Built in 1956 in the Southgate neighborhood, the 1,750-square-foot, three-bedroom, two-bathroom home had been a neglected vacation cottage for a New Jersey family. For Spear, 66, now its third owner, it was an opportunity to celebrate the design language of midcentury modernism. Today, 25 years after purchasing the home for $86,500, it’s a time capsule that Spear wants to pass on to another aficionado.
Last year, after hurricanes razed Paul Rudolph’s much-lauded Sanderling cabanas and some of the Lido Shores homes slated for Architecture Sarasota’s annual MOD Weekend home tours, Spear’s house rose to the occasion and was included in the tour thanks to its well-preserved midcentury look. Spear’s background as a
conservator informed his approach.
“I used museum conservation techniques to bring the house back to its glory years,” he says. Every decision was guided by a desire for authenticity. “If it wasn’t original, I didn’t go for it,” he says.

Image: Max Kelly
The kitchen, the centerpiece of the home, boasts a restored 1949 refrigerator that Spear found on the back of a junk truck for $50. “It was working when I got it, and it still works today. I just had it painted,” he says. The original stainless steel appliances and the dark gray linoleum countertops, with a scrawled pink and white triangle pattern, are all original, hearkening back to a time before quartz took over. Even the turquoise and salmon tiles in the bathroom have been left untouched, a vivid nod to the home’s original palette.

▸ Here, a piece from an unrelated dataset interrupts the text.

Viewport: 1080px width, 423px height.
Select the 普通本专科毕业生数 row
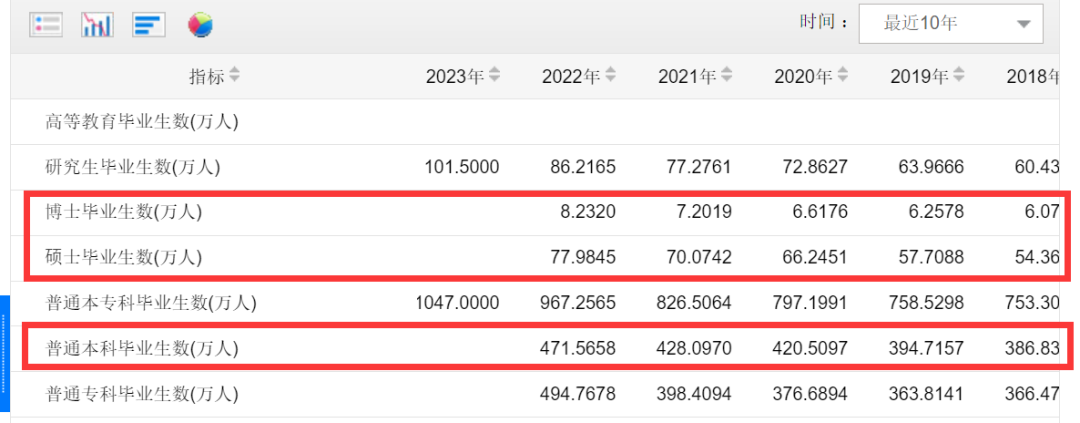coord(151,302)
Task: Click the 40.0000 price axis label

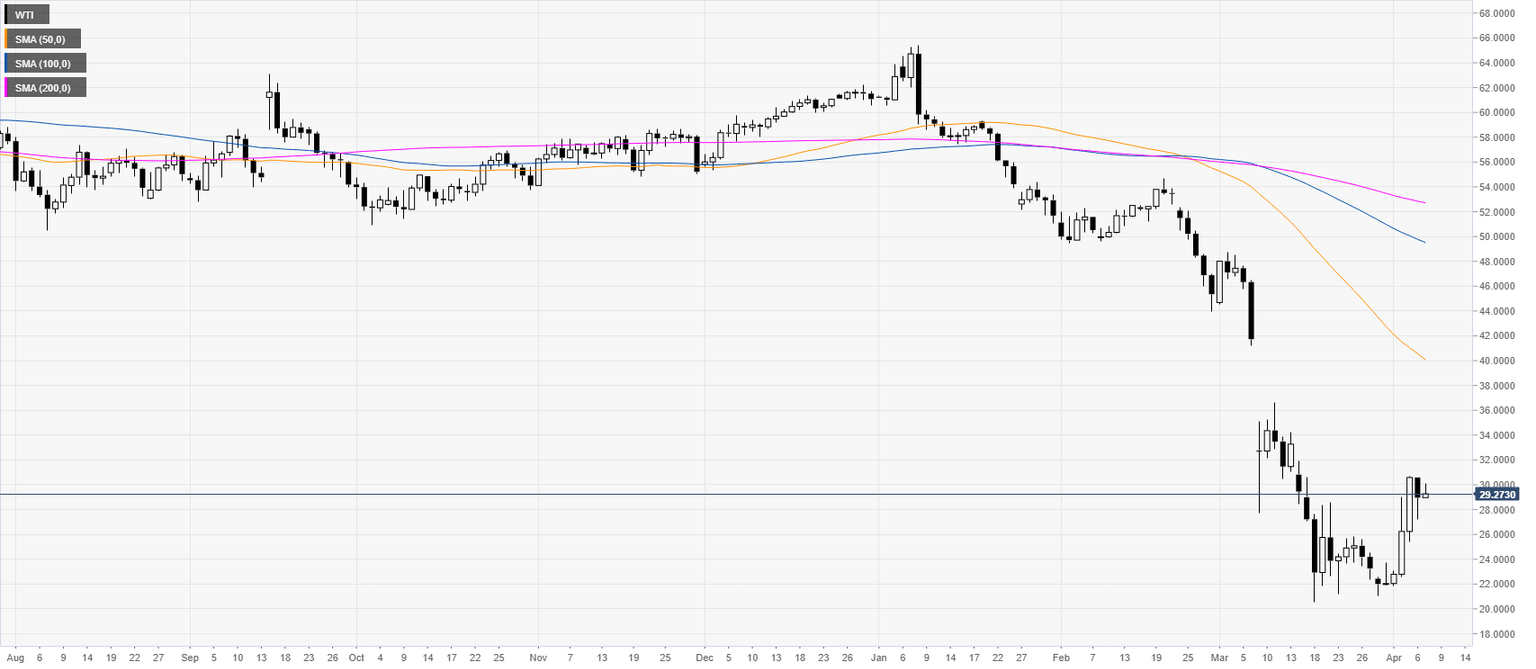Action: [1497, 361]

Spear’s journey to Sarasota began nearly 47 years ago, when he moved from North Carolina to attend Ringling College of Art and Design. After earning a degree in illustration—at a bargain tuition of $800 per semester—he built a mix of careers that included stints in museum conservation, graphic design and marketing. Today he serves as the marketing director for Sarasota Glass.

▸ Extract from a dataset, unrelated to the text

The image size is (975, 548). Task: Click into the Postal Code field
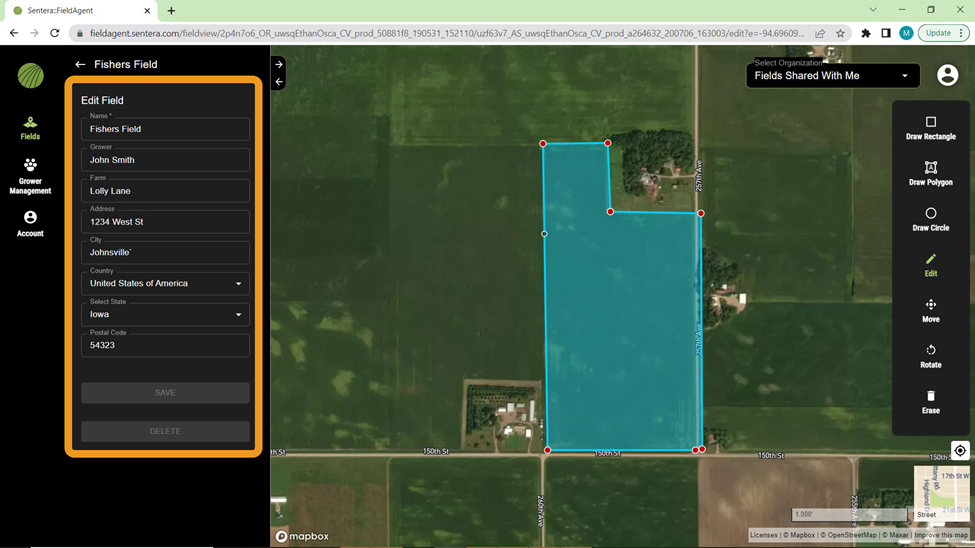pyautogui.click(x=165, y=345)
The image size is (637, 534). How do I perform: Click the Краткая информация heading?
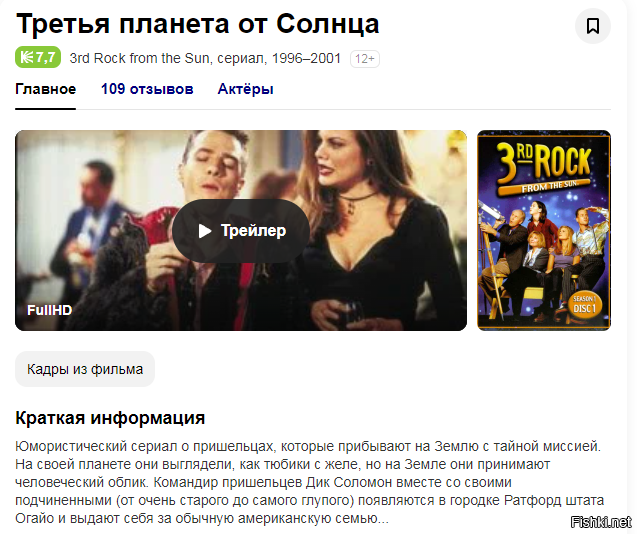pyautogui.click(x=110, y=418)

“I’ve always had a good eye for design,” he says. “In fact, my first job out of art school was at Kane’s Furniture, where I learned interior design almost by accident.”

Image: Max Kelly
His sensibility is on display in the home’s eclectic furnishings, much of which Spear scavenged from retro shops and antique stores. “I used to run up to St. Pete when Central Avenue was full of retro shops,” he says. “The grubbier locales often have the best treasures because they’re overlooked.”

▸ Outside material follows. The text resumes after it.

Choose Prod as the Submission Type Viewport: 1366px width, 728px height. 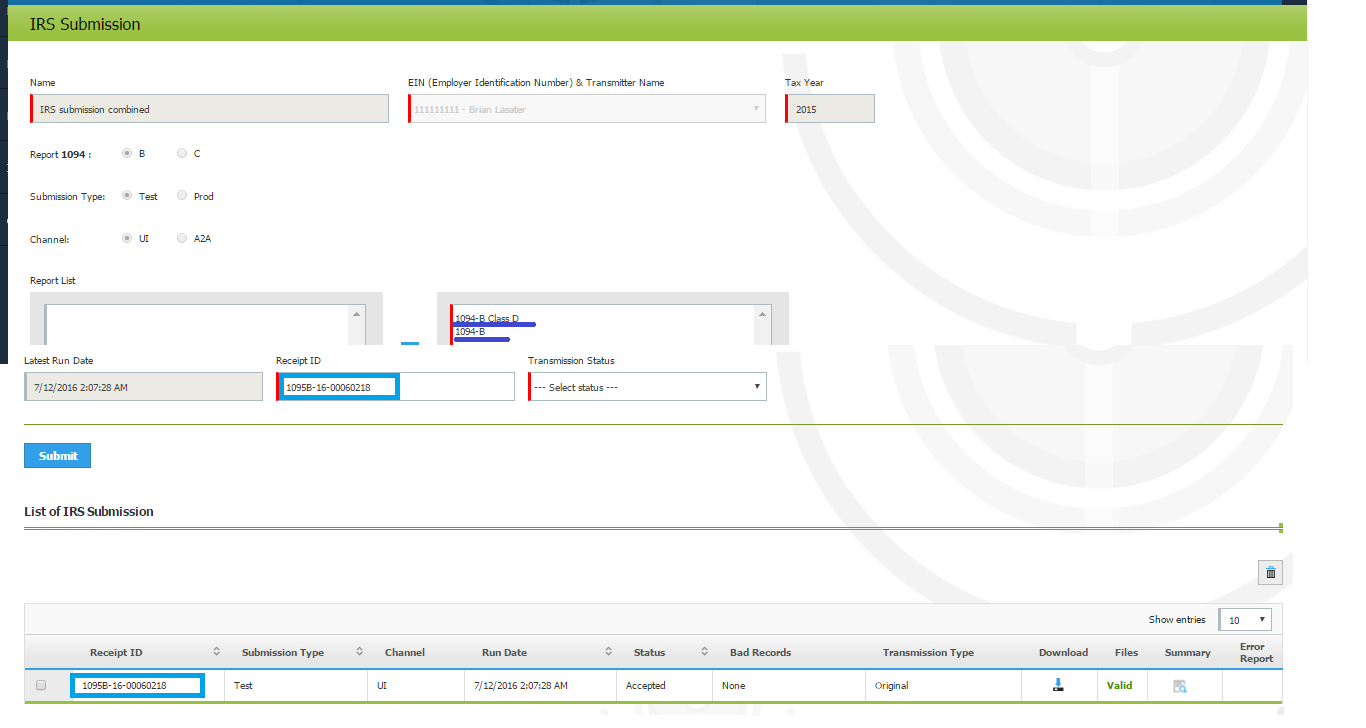[x=181, y=196]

His collection includes everything from leopard-print Natuzzi chairs to turquoise Blue Heaven dinnerware, a collector favorite that Spear sourced piece by piece on eBay. The drapes in the kitchen feature a boomerang pattern fabric once used in Disney’s Tomorrowland that are also echoed on the bathroom wallpaper, where original boomerang-shaped ashtrays hang on the wall. The home’s Ocala block construction—a signature feature of midcentury Florida homes—has also been maintained, as has the birch paneling and cypress tongue-and-groove ceiling.
Beyond aesthetics, the home also served as a private museum for Spear’s collection of vintage robot and astronaut figures, a passion inspired by his childhood fascination with the Space Age. “At one point, I had about 500 robots and six life-sized ones,” he says. “They’ve since been sold, some to [popular ventriloquist and comedian] Jeff Dunham, but this house was their home for years.”

Image: Max Kelly
Spear hopes the next owner will cherish the home like he has. “I wouldn’t be happy with a demo, but that’s common in this town now,” he says. To safeguard the home’s legacy, he’s considering designating it as a historic property. “If it doesn’t sell to someone who appreciates the era, I’ll work with Architecture Sarasota to ensure it’s preserved,” he says.
Every corner of the house tells a story. “The overall sense of optimism in the 1950s resonates with me,” Spear says. “It was a time when we were going to the moon and the future looked bright. This house captures that spirit.”
As he prepares to say goodbye to the house, Spear reflects on what he’ll miss most. “The colors, the materials, the style—everything used to be so playful and full of hope,” he says. “Now it’s all gray and black and boring. This house is a reminder of what we can create when we dream.”